After she married her high school sweetheart in 1961, she pursued a career in real estate and became a prolific writer.
Helen Marie (Smith) Zeigler, who in 1960 was named the fairest of all the young women in Clearwater, died Tuesday (Sept. 27, 2005) at Largo Medical Center under the care of family and Hospice of the Florida Suncoast. She was 65.
At 19, she was crowned Miss Clearwater and then went on to compete in the Miss Florida pageant. Her husband, George E. Zeigler, said she maintained her beauty and grace until the end. After suffering a seizure, she was diagnosed in January with a brain tumor but remained active and even played golf up until June.
Mrs. Zeigler, who married George, her high school sweetheart, on Aug. 5, 1961, was known as Helen Marie Smith when she competed in the local and state beauty pageants.
She was the daughter of Lena and Grover C. Smith and first came to the area in 1948 with her family from her native Nankipoo, Ga. She completed elementary school in Safety Harbor before the family moved to Indiana.
In 1955, the family returned to Safety Harbor, and in 1958 she graduated from Clearwater High School.
Two years later, when she was crowned Miss Clearwater, she was living on her own in an apartment on Clearwater Beach's palm-lined Bay Esplanade and working as a clerk for Florida Bond and Title.
The company and her apartment were owned by Irma and George Daily, her sponsors in her first beauty pageant, Miss Clearwater Beach. Later, in the Miss Clearwater and Miss Florida contests, the Dailys continued to support her as members of the Clearwater Beach Association.
In June 1960, at the Miss Clearwater coronation ceremony in the former Clearwater Municipal Auditorium, the 19-year old was described by a Times reporter as a "happy-eyed brunette ... (who) wore her crown with sure poise, but gasped, "It just couldn't happen to me. I can't believe it!"
Two months later, the new Miss Clearwater competed in the 1960 Miss Florida Contest in Sarasota. Another Times newspaper account reported audience response to her participation in the talent competition:
"Helen Smith, Miss Clearwater, gave members of the audience goose bumps with a gripping reading of a monologue, written by a friend, "My Dream Seems So Real.' The piece deals with a nightmare about being in a totalitarian state concentration camp. Miss Clearwater's dream seemed real, not only to her, but to many in the audience."
While the reading she so artfully presented in the pageant wasn't her own work, Mrs. Zeigler did go on to become a prolific writer herself. She owned the copyright to 50 poems and song lyrics and for several years was a member of the Nashville Songwriters Association, a group that provides resources for prospective songwriters.

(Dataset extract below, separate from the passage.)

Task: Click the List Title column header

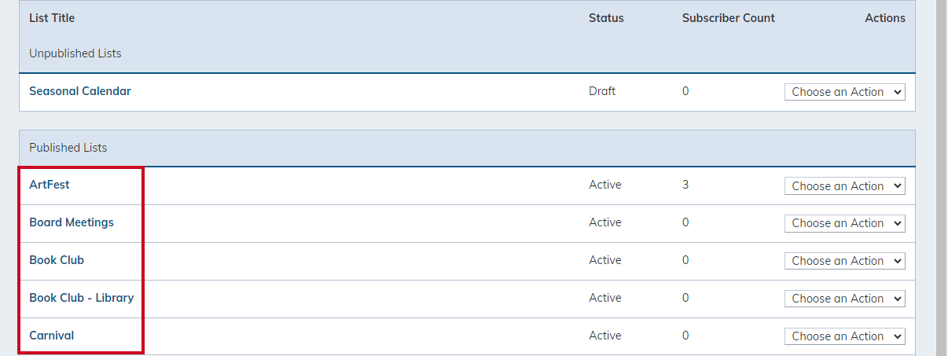Action: (x=52, y=18)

Since 1962, when she converted and became a devout Catholic in order to marry, she was a member of St. Cecelia Catholic Church of Clearwater.
Shortly after competing in the state pageant, she married Zeigler. Before she died, the couple celebrated 44 years of marriage quietly at their favorite steakhouse, E&E Steakout Grill in Belleair Bluffs.
While writing was her joy, Mrs. Zeigler's 30-odd-year career was in real estate. Her husband worked as a sales manager for RJR Nabisco Food Group out of Chicago.
The couple lived three years in Kankakee, Ill., and 27 years in Downers Grove, Ill., a suburb of Chicago, before he retired in 1994 and they returned here to enjoy the sun and sand of their youth. They lived 12 years in Belleair before moving to Largo.
Mrs. Zeigler continued to work locally, finally retiring after five years as sales manager for Bobby Byrd Realtors in Clearwater.
Beside her husband, survivors include three daughters, Debra Marie Stonikas, Bloomington, Ill., Jacqueline Marie Zeigler, Port Matilda, Pa., and Octavia Lee Miles, Winona, Minn.; two sisters, Betty Sue Smith, Clearwater, and Donna Faye Holton, Superton, Ga.; and seven grandchildren.
A funeral Mass will be held at 11 a.m. Tuesday at St. Cecelia Catholic Church, 820 Jasmine Way, Clearwater, with burial following at Calvary Catholic Cemetery. The family has asked for donations to the Red Cross or Hospice of the Florida Suncoast. Rhodes Funeral Directors, Druid Chapel, Clearwater, is in charge of arrangements.